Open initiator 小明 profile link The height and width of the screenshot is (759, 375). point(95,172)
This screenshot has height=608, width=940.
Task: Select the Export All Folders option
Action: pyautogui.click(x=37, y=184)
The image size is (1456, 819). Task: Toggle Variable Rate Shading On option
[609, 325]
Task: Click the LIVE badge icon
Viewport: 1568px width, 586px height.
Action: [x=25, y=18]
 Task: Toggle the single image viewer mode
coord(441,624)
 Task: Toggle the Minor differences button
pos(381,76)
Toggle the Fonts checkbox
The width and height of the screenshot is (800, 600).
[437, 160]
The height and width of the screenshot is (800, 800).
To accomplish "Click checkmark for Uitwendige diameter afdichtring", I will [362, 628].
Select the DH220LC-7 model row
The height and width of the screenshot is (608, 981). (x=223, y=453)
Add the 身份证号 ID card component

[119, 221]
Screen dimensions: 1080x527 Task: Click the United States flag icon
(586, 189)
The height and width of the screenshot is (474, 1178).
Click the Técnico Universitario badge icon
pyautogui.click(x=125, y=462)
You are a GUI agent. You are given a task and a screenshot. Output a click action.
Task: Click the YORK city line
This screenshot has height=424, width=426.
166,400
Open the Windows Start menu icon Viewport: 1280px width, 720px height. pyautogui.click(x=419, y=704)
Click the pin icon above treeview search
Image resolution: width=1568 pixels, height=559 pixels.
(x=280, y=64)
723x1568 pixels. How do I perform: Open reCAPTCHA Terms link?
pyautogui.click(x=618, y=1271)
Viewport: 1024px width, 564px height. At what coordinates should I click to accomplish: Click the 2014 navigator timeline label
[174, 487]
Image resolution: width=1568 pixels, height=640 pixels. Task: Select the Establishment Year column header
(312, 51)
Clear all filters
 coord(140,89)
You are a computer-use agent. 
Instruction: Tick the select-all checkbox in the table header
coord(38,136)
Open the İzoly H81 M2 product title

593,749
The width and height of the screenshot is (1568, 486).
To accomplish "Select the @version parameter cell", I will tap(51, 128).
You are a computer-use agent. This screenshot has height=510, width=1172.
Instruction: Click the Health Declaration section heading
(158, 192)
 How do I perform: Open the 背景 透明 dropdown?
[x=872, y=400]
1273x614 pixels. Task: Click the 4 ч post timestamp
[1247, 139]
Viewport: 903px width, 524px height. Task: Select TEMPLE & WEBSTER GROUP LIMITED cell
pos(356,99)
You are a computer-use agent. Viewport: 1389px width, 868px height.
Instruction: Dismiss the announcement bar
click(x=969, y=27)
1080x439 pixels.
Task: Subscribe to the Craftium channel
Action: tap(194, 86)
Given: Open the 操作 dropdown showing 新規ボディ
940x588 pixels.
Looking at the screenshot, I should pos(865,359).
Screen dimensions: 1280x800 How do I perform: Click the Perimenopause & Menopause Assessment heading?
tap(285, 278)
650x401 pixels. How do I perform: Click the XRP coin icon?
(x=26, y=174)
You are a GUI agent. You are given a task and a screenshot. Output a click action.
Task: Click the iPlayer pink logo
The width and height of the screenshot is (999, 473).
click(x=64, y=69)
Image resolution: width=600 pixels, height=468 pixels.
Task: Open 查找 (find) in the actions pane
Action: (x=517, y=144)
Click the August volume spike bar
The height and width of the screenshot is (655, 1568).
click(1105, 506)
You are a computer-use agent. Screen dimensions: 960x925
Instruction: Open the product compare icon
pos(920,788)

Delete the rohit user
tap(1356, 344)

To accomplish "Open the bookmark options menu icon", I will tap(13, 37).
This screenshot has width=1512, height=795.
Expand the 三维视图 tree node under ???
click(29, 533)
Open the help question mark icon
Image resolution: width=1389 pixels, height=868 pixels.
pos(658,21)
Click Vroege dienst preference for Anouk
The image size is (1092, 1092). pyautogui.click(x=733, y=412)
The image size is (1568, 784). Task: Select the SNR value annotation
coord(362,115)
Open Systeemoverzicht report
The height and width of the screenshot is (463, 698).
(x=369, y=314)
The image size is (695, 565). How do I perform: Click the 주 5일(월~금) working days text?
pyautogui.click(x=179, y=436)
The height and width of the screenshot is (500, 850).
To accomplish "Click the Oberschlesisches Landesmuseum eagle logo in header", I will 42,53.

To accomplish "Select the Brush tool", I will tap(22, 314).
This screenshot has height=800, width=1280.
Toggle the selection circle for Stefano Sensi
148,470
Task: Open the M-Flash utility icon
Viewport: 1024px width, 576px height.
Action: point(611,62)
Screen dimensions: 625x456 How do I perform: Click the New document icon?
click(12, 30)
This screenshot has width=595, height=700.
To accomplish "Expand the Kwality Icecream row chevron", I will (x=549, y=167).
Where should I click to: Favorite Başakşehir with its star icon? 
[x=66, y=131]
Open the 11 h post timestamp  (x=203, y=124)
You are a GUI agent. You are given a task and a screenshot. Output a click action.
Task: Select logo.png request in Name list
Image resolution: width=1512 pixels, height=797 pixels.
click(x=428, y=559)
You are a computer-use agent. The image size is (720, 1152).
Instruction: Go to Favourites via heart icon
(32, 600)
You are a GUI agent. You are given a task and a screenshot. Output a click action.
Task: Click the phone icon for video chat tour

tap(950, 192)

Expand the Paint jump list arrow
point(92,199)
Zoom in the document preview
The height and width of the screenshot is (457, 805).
• • •
> **Problem**
Give back the full listing, exactly as it stands.

> **Reply to the task**
Open initiator 小明 profile link The height and width of the screenshot is (759, 375). point(95,172)
This screenshot has height=608, width=940.
Task: Select the Export All Folders option
Action: pyautogui.click(x=37, y=184)
The image size is (1456, 819). Task: Toggle Variable Rate Shading On option
[609, 325]
Task: Click the LIVE badge icon
Viewport: 1568px width, 586px height.
Action: [x=25, y=18]
 Task: Toggle the single image viewer mode
coord(441,624)
 Task: Toggle the Minor differences button
pos(381,76)
Toggle the Fonts checkbox
The width and height of the screenshot is (800, 600).
[437, 160]
The height and width of the screenshot is (800, 800).
To accomplish "Click checkmark for Uitwendige diameter afdichtring", I will [362, 628].
Select the DH220LC-7 model row
The height and width of the screenshot is (608, 981). (x=223, y=453)
Add the 身份证号 ID card component

[119, 221]
Screen dimensions: 1080x527 Task: Click the United States flag icon
(586, 189)
The height and width of the screenshot is (474, 1178).
Click the Técnico Universitario badge icon
pyautogui.click(x=125, y=462)
You are a GUI agent. You are given a task and a screenshot. Output a click action.
Task: Click the YORK city line
This screenshot has height=424, width=426.
166,400
Open the Windows Start menu icon Viewport: 1280px width, 720px height. pyautogui.click(x=419, y=704)
Click the pin icon above treeview search
Image resolution: width=1568 pixels, height=559 pixels.
(x=280, y=64)
723x1568 pixels. How do I perform: Open reCAPTCHA Terms link?
pyautogui.click(x=618, y=1271)
Viewport: 1024px width, 564px height. At what coordinates should I click to accomplish: Click the 2014 navigator timeline label
[174, 487]
Image resolution: width=1568 pixels, height=640 pixels. Task: Select the Establishment Year column header
(312, 51)
Clear all filters
 coord(140,89)
You are a computer-use agent. 
Instruction: Tick the select-all checkbox in the table header
coord(38,136)
Open the İzoly H81 M2 product title

593,749
The width and height of the screenshot is (1568, 486).
To accomplish "Select the @version parameter cell", I will tap(51, 128).
You are a computer-use agent. This screenshot has height=510, width=1172.
Instruction: Click the Health Declaration section heading
(158, 192)
 How do I perform: Open the 背景 透明 dropdown?
[x=872, y=400]
1273x614 pixels. Task: Click the 4 ч post timestamp
[1247, 139]
Viewport: 903px width, 524px height. Task: Select TEMPLE & WEBSTER GROUP LIMITED cell
pos(356,99)
You are a computer-use agent. Viewport: 1389px width, 868px height.
Instruction: Dismiss the announcement bar
click(x=969, y=27)
1080x439 pixels.
Task: Subscribe to the Craftium channel
Action: tap(194, 86)
Given: Open the 操作 dropdown showing 新規ボディ
940x588 pixels.
Looking at the screenshot, I should pos(865,359).
Screen dimensions: 1280x800 How do I perform: Click the Perimenopause & Menopause Assessment heading?
tap(285, 278)
650x401 pixels. How do I perform: Click the XRP coin icon?
(x=26, y=174)
You are a GUI agent. You are given a task and a screenshot. Output a click action.
Task: Click the iPlayer pink logo
The width and height of the screenshot is (999, 473).
click(x=64, y=69)
Image resolution: width=600 pixels, height=468 pixels.
Task: Open 查找 (find) in the actions pane
Action: (x=517, y=144)
Click the August volume spike bar
The height and width of the screenshot is (655, 1568).
click(1105, 506)
You are a computer-use agent. Screen dimensions: 960x925
Instruction: Open the product compare icon
pos(920,788)

Delete the rohit user
tap(1356, 344)

To accomplish "Open the bookmark options menu icon", I will tap(13, 37).
This screenshot has width=1512, height=795.
Expand the 三维视图 tree node under ???
click(29, 533)
Open the help question mark icon
Image resolution: width=1389 pixels, height=868 pixels.
pos(658,21)
Click Vroege dienst preference for Anouk
The image size is (1092, 1092). pyautogui.click(x=733, y=412)
The image size is (1568, 784). Task: Select the SNR value annotation
coord(362,115)
Open Systeemoverzicht report
The height and width of the screenshot is (463, 698).
(x=369, y=314)
The image size is (695, 565). How do I perform: Click the 주 5일(월~금) working days text?
pyautogui.click(x=179, y=436)
The height and width of the screenshot is (500, 850).
To accomplish "Click the Oberschlesisches Landesmuseum eagle logo in header", I will 42,53.

To accomplish "Select the Brush tool", I will tap(22, 314).
This screenshot has height=800, width=1280.
Toggle the selection circle for Stefano Sensi
148,470
Task: Open the M-Flash utility icon
Viewport: 1024px width, 576px height.
Action: point(611,62)
Screen dimensions: 625x456 How do I perform: Click the New document icon?
click(12, 30)
This screenshot has width=595, height=700.
To accomplish "Expand the Kwality Icecream row chevron", I will (x=549, y=167).
Where should I click to: Favorite Başakşehir with its star icon? 
[x=66, y=131]
Open the 11 h post timestamp  (x=203, y=124)
You are a GUI agent. You are given a task and a screenshot. Output a click action.
Task: Select logo.png request in Name list
Image resolution: width=1512 pixels, height=797 pixels.
click(x=428, y=559)
You are a computer-use agent. The image size is (720, 1152).
Instruction: Go to Favourites via heart icon
(32, 600)
You are a GUI agent. You are given a task and a screenshot. Output a click action.
Task: Click the phone icon for video chat tour

tap(950, 192)

Expand the Paint jump list arrow
point(92,199)
Zoom in the document preview
The height and width of the screenshot is (457, 805).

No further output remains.